本作の主人公 Anora "Ani" Mikheeva は売春婦ではなく stripper(ストリップダンサー)で、「金持ちと出会う」という設定ぐらいしか『プリティウーマン』と似てないのだが、どうしても想起してしまう。
当時『プリティウーマン』は大衆に受け入れたのだろう。私はテレビ放送の「日本語吹き替え版」をダラダラと観た記憶しかない。「いわゆる、シンデレラストーリーなのね」という感想。「ラブコメ」とも言えるかもしれない。
本作 "Anora" も「ロマンティックコメディ映画」(と Wikipedia にある)。確かにコメディ要素は満載。特に、米国作品にありがちなのだが、米国にいるロシア人を描き方は「コメディちっく」になりがち、実際にもそういう意図の演出なのだろう。現実はどうか知らないが、ロシア人がロシア語で米国で「ジタバタ」する姿は、彼らが真剣であるほど笑えてしまう。逆に「ロシアのアメリカ人」をロシア人が描くとどうなるだろうか? 興味深いが、「今のロシア」でアメリカ人が自由に過ごせる気がしないので、そんな描写は難しいだろうな。

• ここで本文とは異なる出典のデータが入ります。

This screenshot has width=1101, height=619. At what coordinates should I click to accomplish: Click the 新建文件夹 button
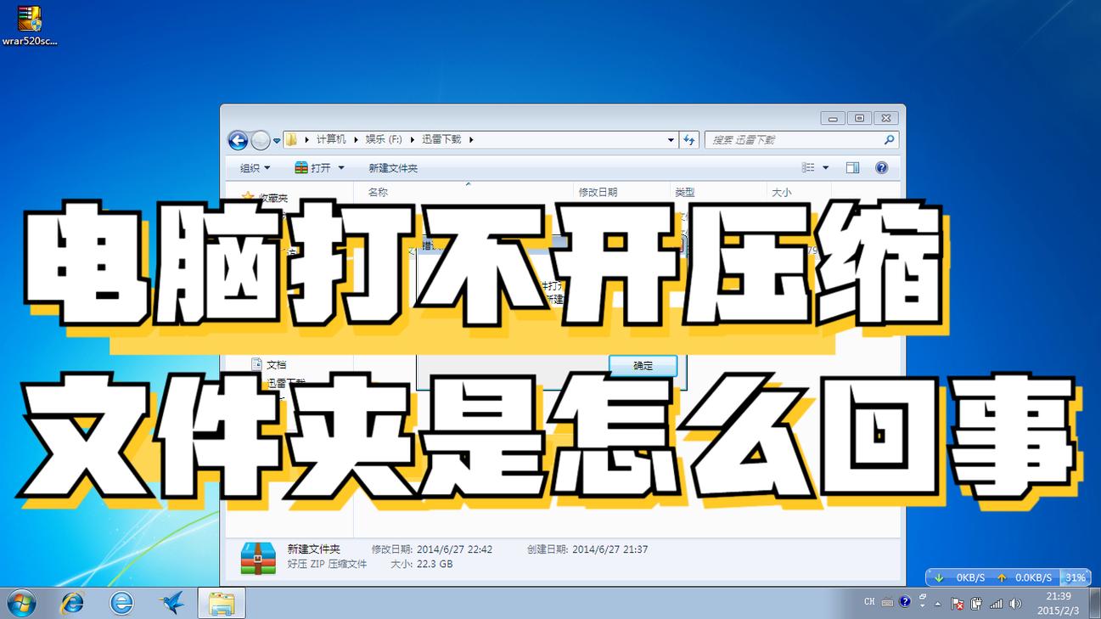[x=394, y=167]
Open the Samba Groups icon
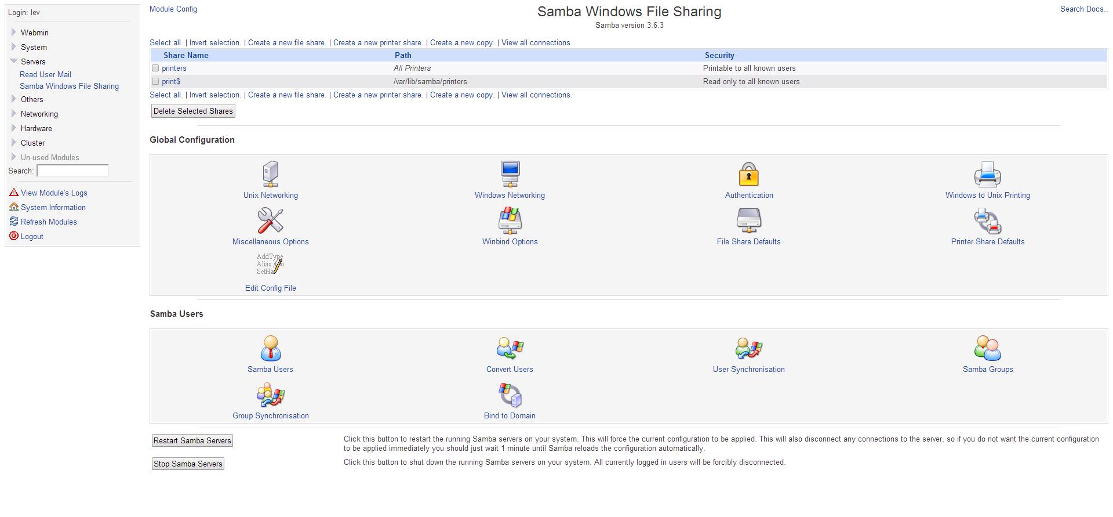 click(x=987, y=348)
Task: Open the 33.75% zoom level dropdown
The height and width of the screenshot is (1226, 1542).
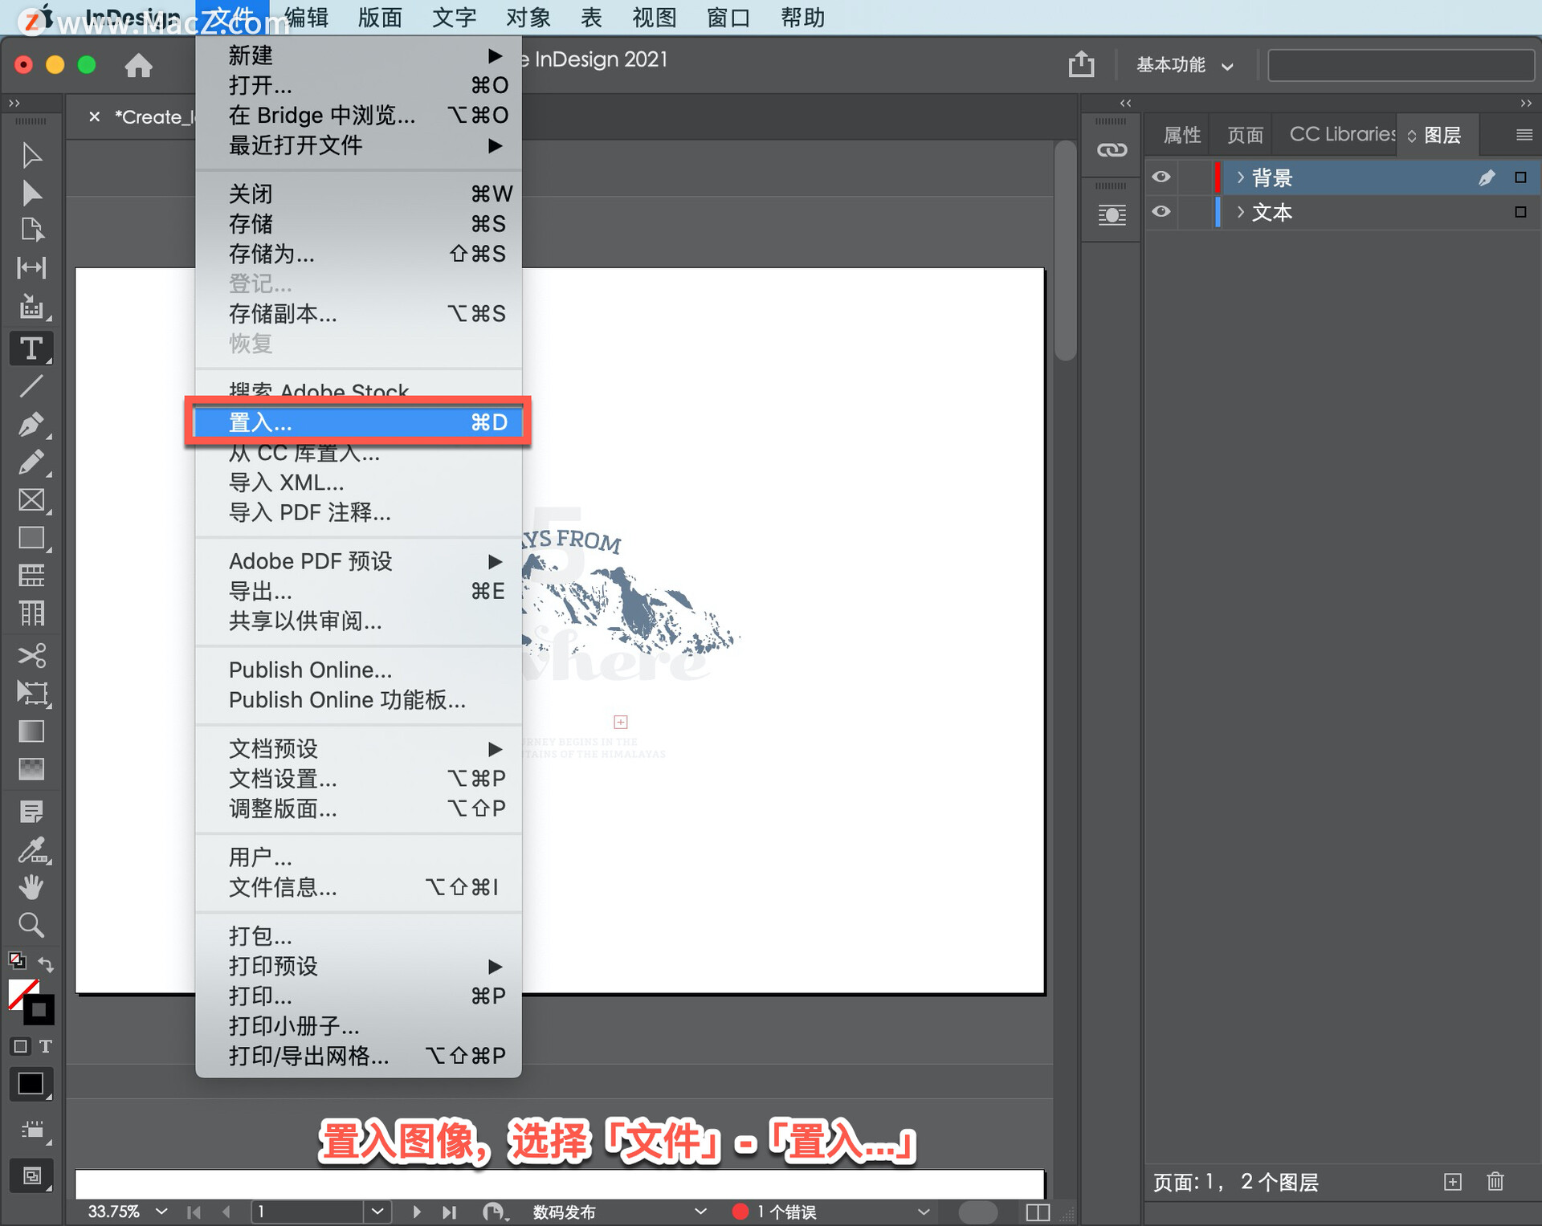Action: (x=160, y=1212)
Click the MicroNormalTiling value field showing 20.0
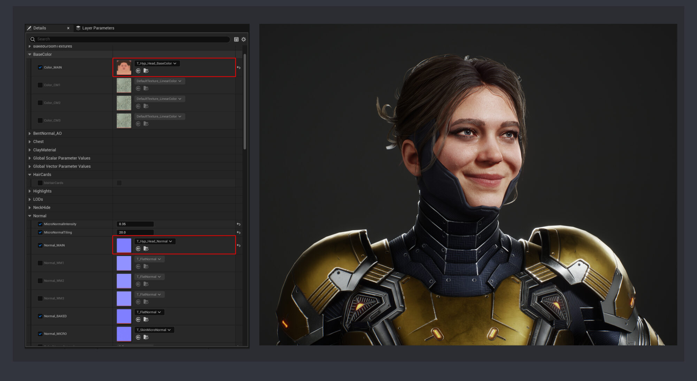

ネタバレはしたくないので、詳細には触れないが、とにかく本作は楽しい。ロシア人が登場した時点で、既に面白い予感はしたが、予想通りだった。
しかし、本作を単に「ロマンチックコメディ」と片付けられない。『プリティウーマン』から30年以上が経った現在、「ロマンチックコメディ」の描かれ方も変化するのだ。
個人が他人に対する「想い」と「その表現の仕方」は様々で、何が正解なのかは、それこそ「組合せの数」以上に存在するのだろう。本作でも「誰に感情移入するか」で見方は変わる。作品のエンディングで「あぁ、良い映画だったな」となる瞬間は楽しい。幸福感を感じる瞬間とも言える。本作もそんな作品のひとつ。
本作の印象的なシーンの一つ:
先日のアカデミー賞で5部門(作品賞、監督賞、主演女優賞、脚本賞、編集賞)を受賞したのは驚きだったが、嬉しくもあった。受賞スピーチで印象的だったのが、監督・脚本・制作の Sean Baker の「本作が independent film」であることを強調していたこと。本作の製作費が $6 million、A Complete Unknown が $50–70 million、なので 10 倍ほどの「低予算」。
「お金をかければ良い作品ができるとは限らない」のは当たり前のことだが、その事実を目の当たりするのは痛快でもある。もっと言えば、映画の評価も「個人的なこと」なので「何が良い作品」かも人それぞれ。
とはいえ、古い新しいに関わらず「良い作品」に多く出会うほどに、自分の中の何かが「磨かれていく」のは気のせいじゃない。